Dataset extract START

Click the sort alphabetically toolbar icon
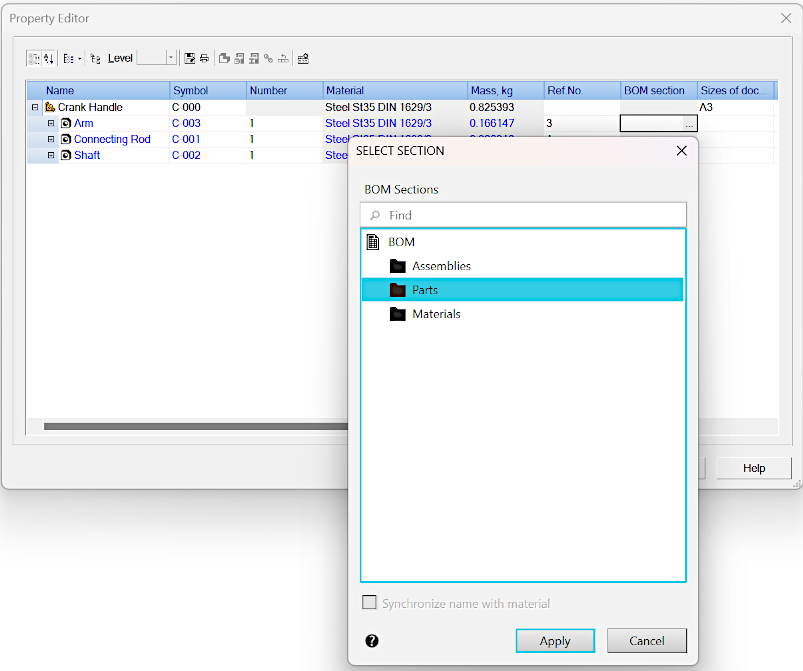This screenshot has width=803, height=671. click(49, 58)
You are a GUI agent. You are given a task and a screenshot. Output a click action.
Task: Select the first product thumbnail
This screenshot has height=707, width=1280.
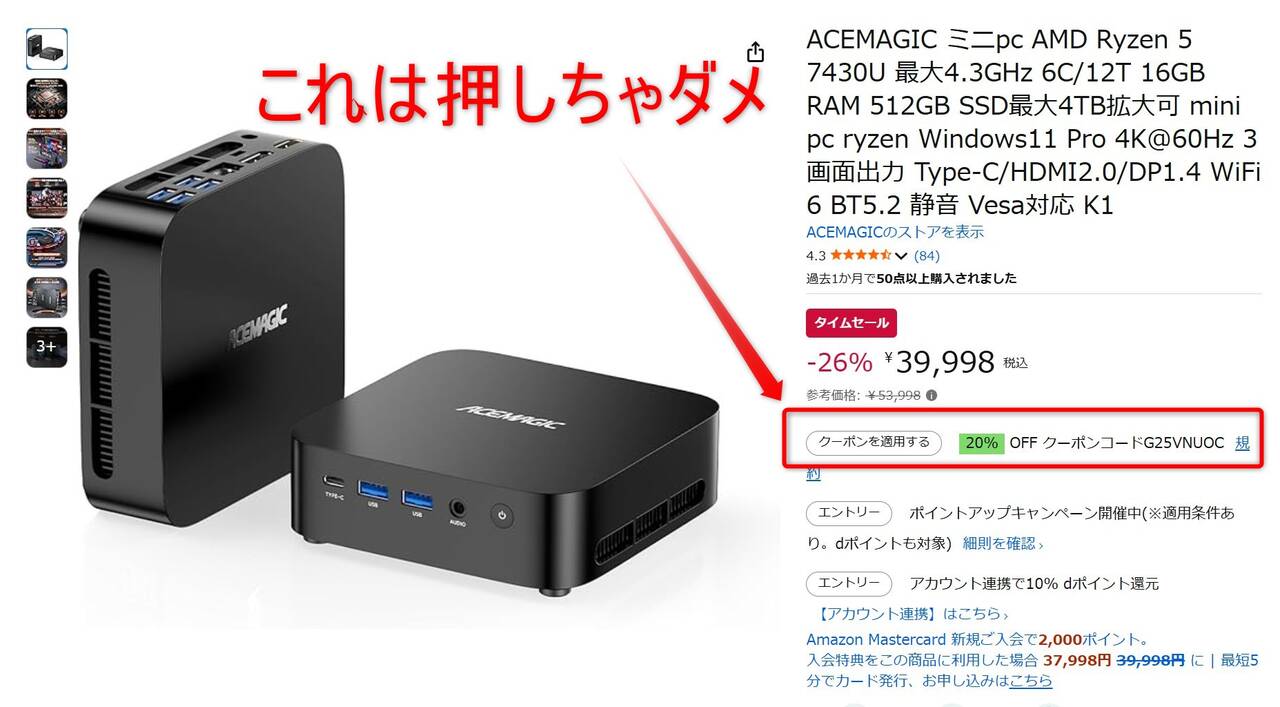coord(47,49)
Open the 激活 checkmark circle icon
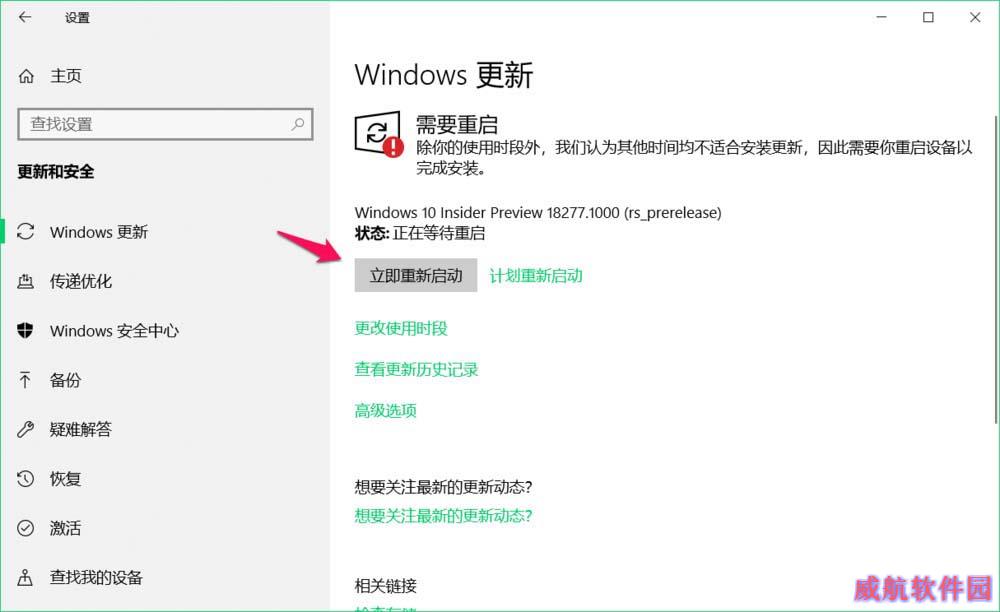 point(26,528)
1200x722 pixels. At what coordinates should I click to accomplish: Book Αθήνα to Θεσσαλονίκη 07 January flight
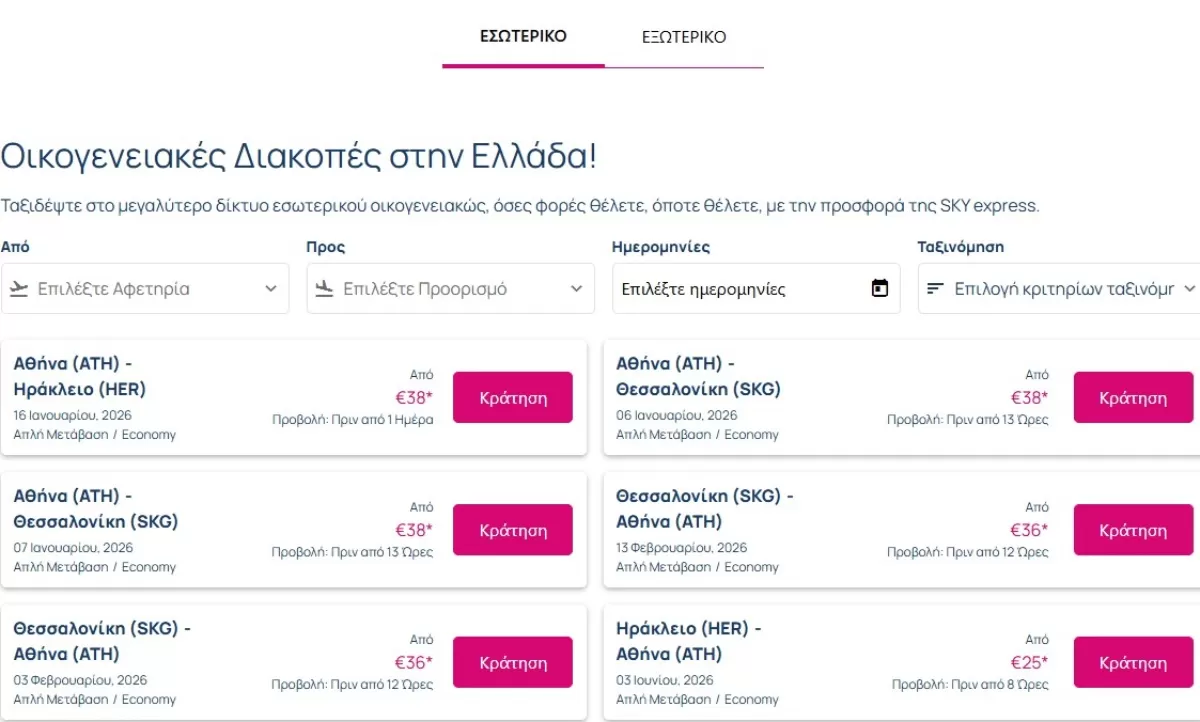tap(513, 530)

Dataset extract END

§ **Exercise brief**: The lines from the one that contains "1200x722 pixels. At" through the end of the data, repeated exactly and with no pictures, make up the whole answer.

§ **Output of the exercise**:
1200x722 pixels. At what coordinates should I click to accomplish: Book Αθήνα to Θεσσαλονίκη 07 January flight
tap(513, 530)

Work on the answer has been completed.